Tidak bisa dipungkiri, bahwa munculnya ide mendirikan KPPN Percontohan ini adalah berawal dari rasa keprihatinan adanya praktek pungli yang sangat meresahkan di KPPN-KPPN pada waktu itu. Untuk menghilangkannya, diperlukan keberanian. Upaya memotong generasi dan mengubah mindset pegawai dilakukan, apapun resiko yang akan ditanggung. Pembatasan umur pegawai yang berhak mengkuti seleksi adalah upaya memotong generasi itu. Selanjutnya, mindset pun dibentuk. Dibuatkan Standard Operating Procedure sebagai acuan kerja. Dan hasilnya, cerita pungli seperti terjadi di masa lalu, kini tidak ada lagi. Tidak terdengar lagi, bukan karena ditutup-tutupi, tetapi memang benar-benar tidak terjadi lagi.

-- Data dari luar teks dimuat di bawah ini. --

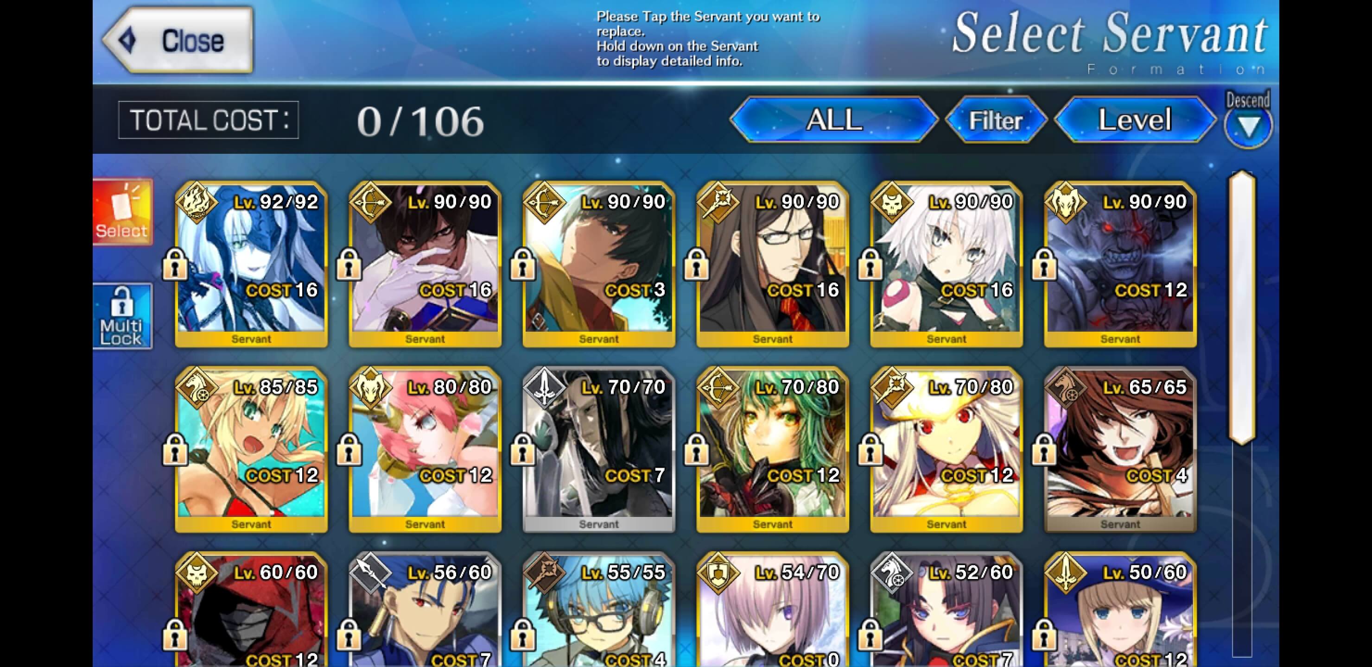Toggle padlock on Lv. 70/70 silver-framed servant
The image size is (1372, 667).
tap(522, 449)
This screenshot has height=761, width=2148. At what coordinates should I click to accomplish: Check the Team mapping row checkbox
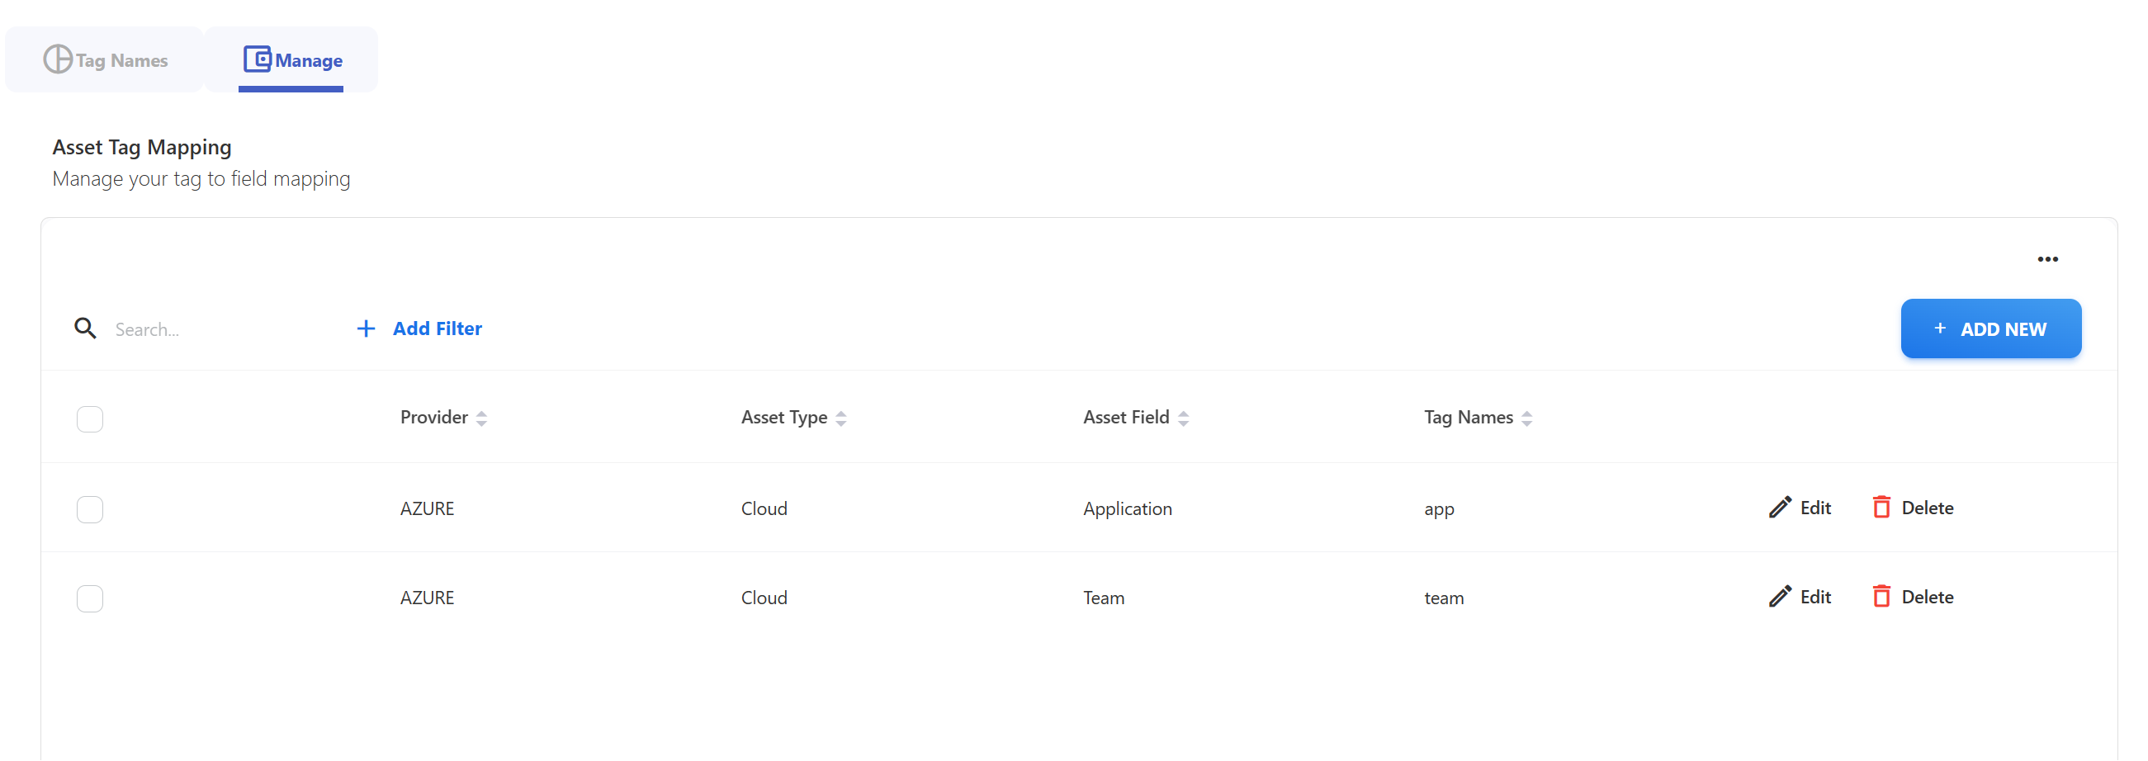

Upaya-upaya mencabut akar korupsi di Ditjen Perbendaharaan terus berjalan tanpa henti. Setiap ada pegawai yang dipromosikan menduduki jabatan esselon baru, selalu diadakan pembekalan. Gerakan mengubah mindset para pejabat. Reformasi birokrasi itu bukan sekedar berganti baju. Tetapi mengubah mindset. Inilah cara melawan korupsi ala Dirjen Perbendaharaan, Herry Purnomo. Mencabut sampai akar-akarnya, biar tidak bisa tumbuh lagi.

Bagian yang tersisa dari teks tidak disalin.